In the early 2000s, lower back tattoos typically took the form of traditionally feminine imagery: think butterflies and hearts accented with tribal-inspired markings. Both Buchanan and Lagano have noticed a shift away from these motifs. According to the two artists, customers are eschewing the cookie-cutter designs of early aughts tramp stamps in favor of custom art. Back then, the typical tattoo-seeker would walk into a shop and get paired with whichever artist was available. They’d pick from the artist’s “flash,” a selection of pre-drawn designs, and hope for the best. But in the age of social media, it’s easier than ever to find an artist willing to bring a customer’s wildest tattoo fantasies to life. “The entire industry is shifting away from [customers] walking in, picking something off the wall, or picking it out of a book,” says “Big Steve” Pedone, owner of Fun City Tattoo. “People want what they want, even if it’s insane.”
As the aesthetic scope of lower back tattoos expands, so do our attitudes toward them. As with so many things that represent narrow ideals of femininity — like the word “slut” or the tyranny of Barbie — women are reclaiming the tramp stamp and working to recast it as a symbol of liberation. “People I’ve tattooed have been like, ‘I like that [the tramp stamp] is trashy,’” Lagano says. “At this point, it’s almost feminist to wear it however you want. It’s kind of like, ‘Oh, I don’t give a fuck what people think about me.’”

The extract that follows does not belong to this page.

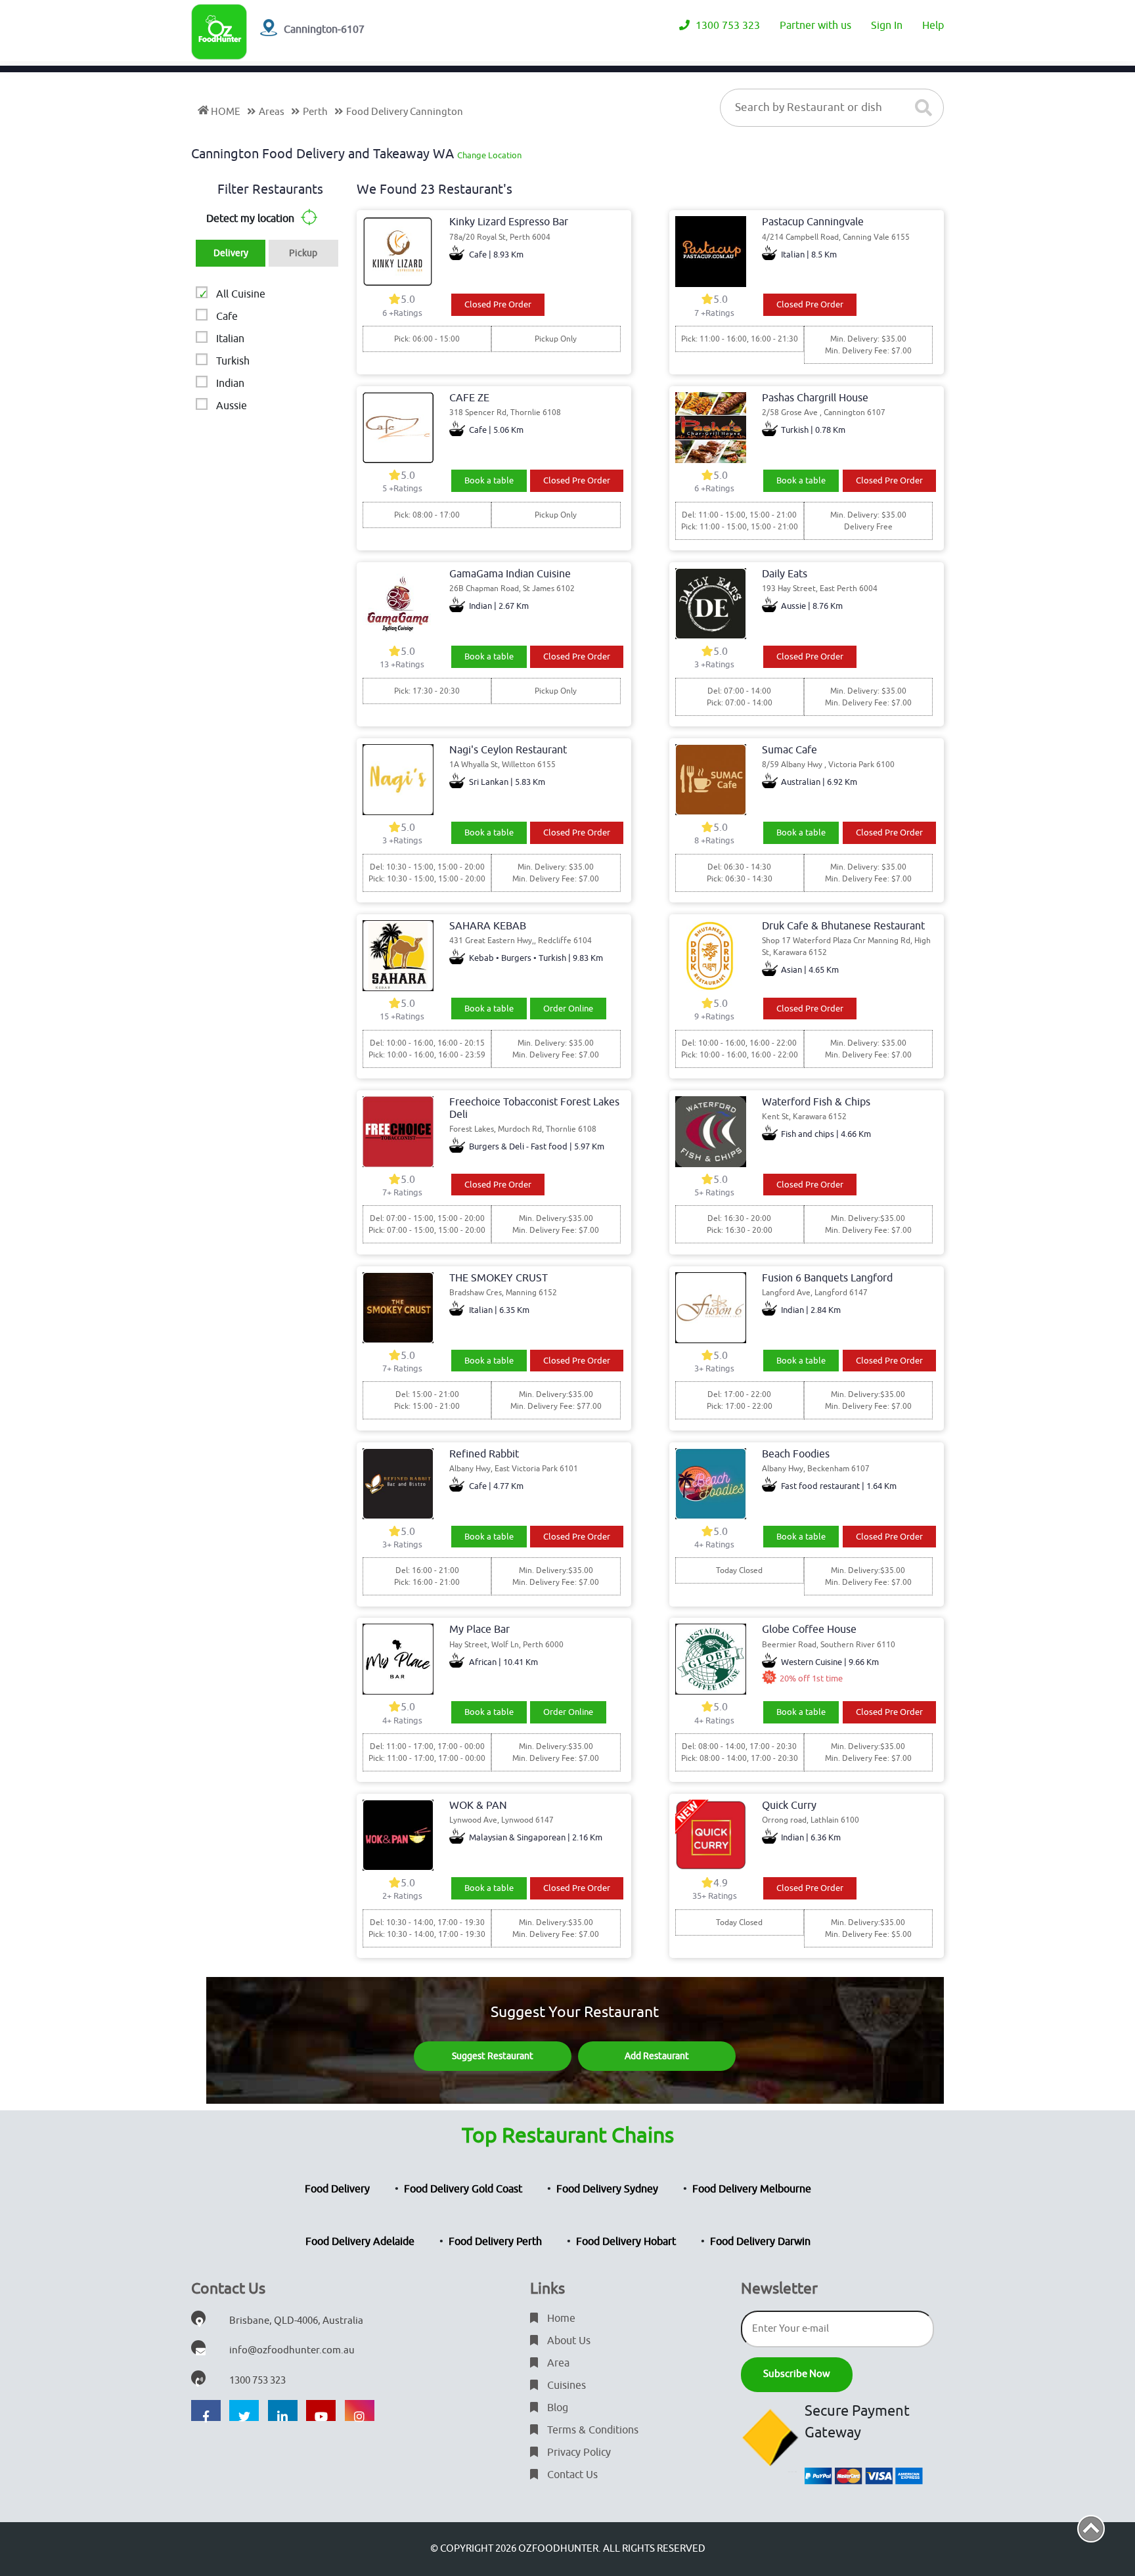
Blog (556, 2407)
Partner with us (815, 25)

Unlike folks who may have faced judgment for their lower back tattoos two or three decades ago, Millennials and Gen Z’ers see tramp stamps through fresh eyes. Buchanan has noticed clients requesting lower back tattoos as an homage to figures from their childhood, like a family member or celebrity they admire. “[Tramp stamps] were first popularized in the late ’90s and early 2000s, so the people that I’m tattooing were kids around that time,” they say. “It’s sweet to see people come in and be like, ‘My favorite pop star had this’ or ‘My mom had this.’”
There’s another more straightforward factor that might also have a hand in the tramp stamp renaissance: Tattoos, in general, have become increasingly mainstream. Young people today might not realize it, but tattoos of all kinds were once closely linked to crime, rendering them a no-no for anyone hoping to work a corporate job. Buchanan points out that hand and neck tattoos were once considered “job-stoppers.” Now, they’re relatively commonplace.

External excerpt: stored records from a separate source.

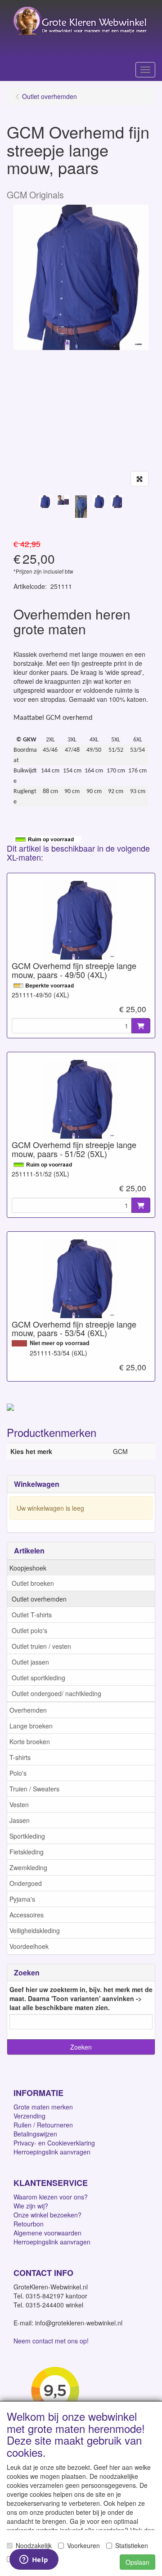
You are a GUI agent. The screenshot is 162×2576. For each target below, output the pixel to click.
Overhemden (28, 1709)
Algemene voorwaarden (47, 2232)
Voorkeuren (83, 2545)
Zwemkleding (28, 1867)
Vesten (19, 1804)
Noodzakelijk (34, 2545)
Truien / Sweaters (34, 1788)
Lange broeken (31, 1725)
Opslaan (137, 2562)
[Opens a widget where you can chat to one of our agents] (33, 2560)
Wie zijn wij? (31, 2205)
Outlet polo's (29, 1630)
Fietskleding (26, 1851)
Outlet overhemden (39, 1598)
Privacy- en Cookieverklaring (54, 2142)
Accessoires (26, 1914)
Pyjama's (22, 1898)
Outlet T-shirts (32, 1614)
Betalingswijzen (35, 2133)
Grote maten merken (43, 2106)
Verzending (29, 2115)
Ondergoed (25, 1883)
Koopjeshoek (27, 1567)
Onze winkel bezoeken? (47, 2214)
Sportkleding (27, 1835)
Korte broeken (29, 1741)
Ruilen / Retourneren (43, 2124)
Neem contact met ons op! (51, 2340)
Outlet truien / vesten (41, 1646)
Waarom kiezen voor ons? (51, 2196)
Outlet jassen (30, 1661)
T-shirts (20, 1757)
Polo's (18, 1772)
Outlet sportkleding (38, 1677)
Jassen (19, 1820)
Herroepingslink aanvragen (52, 2151)
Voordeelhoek (29, 1946)
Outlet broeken (33, 1583)
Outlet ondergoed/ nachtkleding (56, 1693)
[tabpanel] (45, 501)
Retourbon (29, 2223)
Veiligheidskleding (34, 1930)
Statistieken (131, 2545)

Tramp stamp, bullseye, back bait — whatever you call lower back tattoos, they’re transcending their raunchy nicknames. In the process, they’re highlighting the ways in which women’s bodies are unfairly judged. “People are always going to find new ways to sexualize women or femme people,” Buchanan says. Anything that highlights a woman’s body, whether a tattoo or piece of clothing, is bound to trigger people who “already have misogynistic ideas or tendencies.” In other words, haters will hate — so wear the belly shirt, and get the tramp stamp. Pedone puts it succinctly: “Stereotypes are stupid.”